D’un point de vue technique, l’usine connaît à la fin des années ‘80 une évolution majeure avec l’arrivée des lasers de découpe. Ces équipements créent un véritable bouleversement de la chaîne de production.
« L’arrivée des lasers a tout changé au niveau de la production. Ils offrent une qualité de travail irréprochable et impossible à atteindre manuellement. De plus, ils rendent possible la création en série d’un nombre infini de pièces rigoureusement identiques les unes aux autres. Ils permettent donc de standardiser les composants avec un maximum de précision. Toutefois, leur mise en œuvre a occasionné une charge de travail très lourde : il a fallu réviser en profondeur la construction de chaque machine pièce par pièce, revoir les plans des composants, guider les dessinateurs, former les collaborateurs appelés à travailler avec les lasers… » se remémore Victor Joskin.
Au cours de cette décennie, les techniques d’épandage du lisier évoluent de manière considérable. Plusieurs pays, dont les Pays-Bas, adoptent des législations plus contraignantes en la matière, dont certaines imposent le dépôt du lisier à même le sol, voire son injection.
La société se doit de suivre cette évolution et développe des outils d’épandage : rampes à pendillards et injecteurs de prairies ou de cultures. La pierre d’achoppement consiste à conduire le lisier depuis la cuve vers chaque descente de l’outil d’épandage, de manière uniforme et régulière, tout en évitant les obstructions engendrées par un lisier trop chargé. « Il a fallu beaucoup travailler, effectuer de nombreuses recherches et pratiquer des essais pour enfin trouver le bon système. Ces travaux ont abouti à la conception du répartiteur Scalper, pour lequel nous avons déposé un brevet belge en juin 1991 et un brevet européen en juin 1992. Je suis particulièrement fier de cet organe car il est toujours d’actualité de nos jours et ne connaît sur le marché qu’un seul véritable concurrent », relate Victor Joskin.

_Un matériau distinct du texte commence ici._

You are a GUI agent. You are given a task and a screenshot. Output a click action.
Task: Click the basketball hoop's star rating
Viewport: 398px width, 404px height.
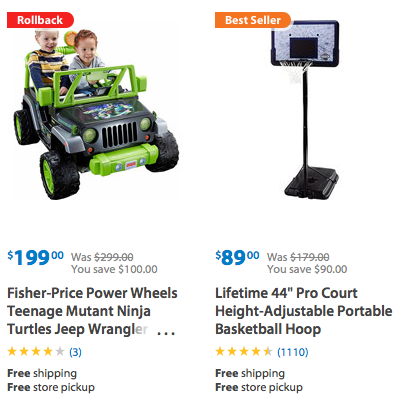(x=244, y=352)
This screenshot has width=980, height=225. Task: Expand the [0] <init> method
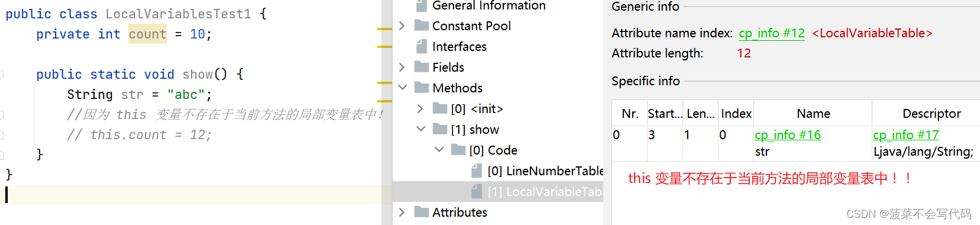coord(420,108)
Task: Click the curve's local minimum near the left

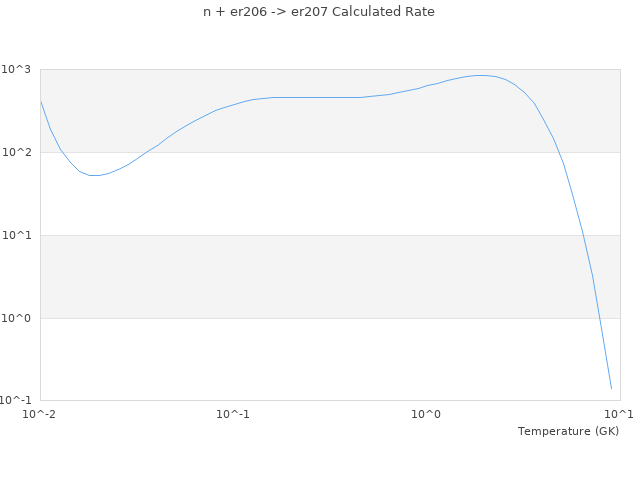Action: click(x=94, y=175)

Pour illustrer cette période, il a donc choisi un injecteur de prairies Wide-Action 6020/28GH. Celui-ci présente une largeur de travail de 6,02 m grâce à ses 28 patins injecteurs précédés chacun d’un disque ouvreur. S’attelant au relevage hydraulique placé à l’arrière du tonneau, cet injecteur dessine un sillon de quelques centimètres dans lequel s’écoule le lisier. Ce modèle se caractérise également par un repliage hydraulique à verrouillage automatique, limitant la largeur sur route à 2,60 m, et de pincettes mécaniques automatiques.

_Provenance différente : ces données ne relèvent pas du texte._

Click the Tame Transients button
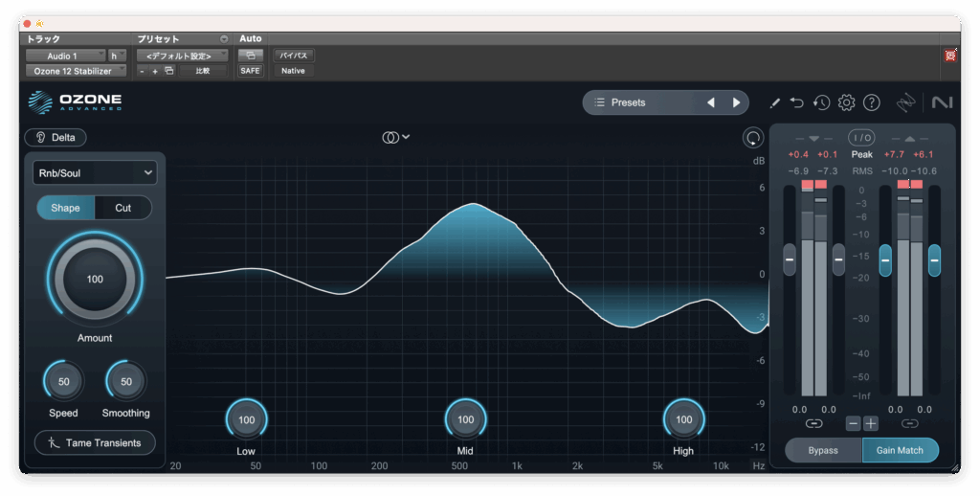 coord(94,442)
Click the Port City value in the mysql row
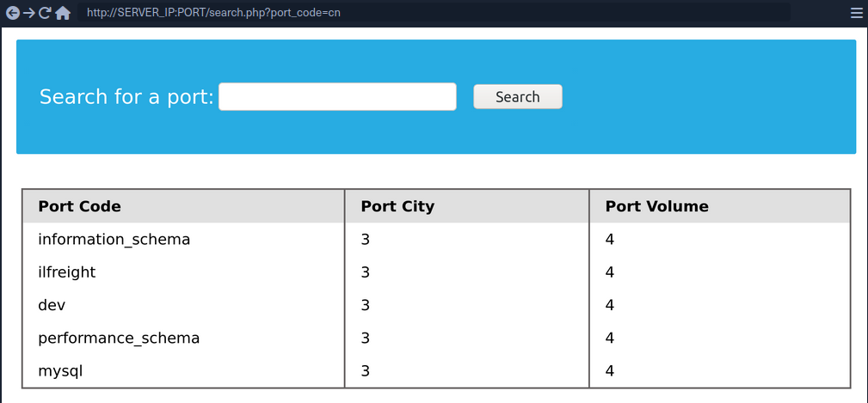Screen dimensions: 868x403 point(365,371)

Cet outil est alimenté en lisier par le répartiteur Scalper, qui se compose d’un carter circulaire à l’intérieur duquel se trouvent un contre-couteau fixe et un porte-couteaux rotatif. Ce dernier supporte des couteaux circulaires libres produisant une coupe ciseaux par laquelle tout débris (paille…) présent dans le lisier est sectionné, évitant ainsi tout bourrage des éléments de l’outil.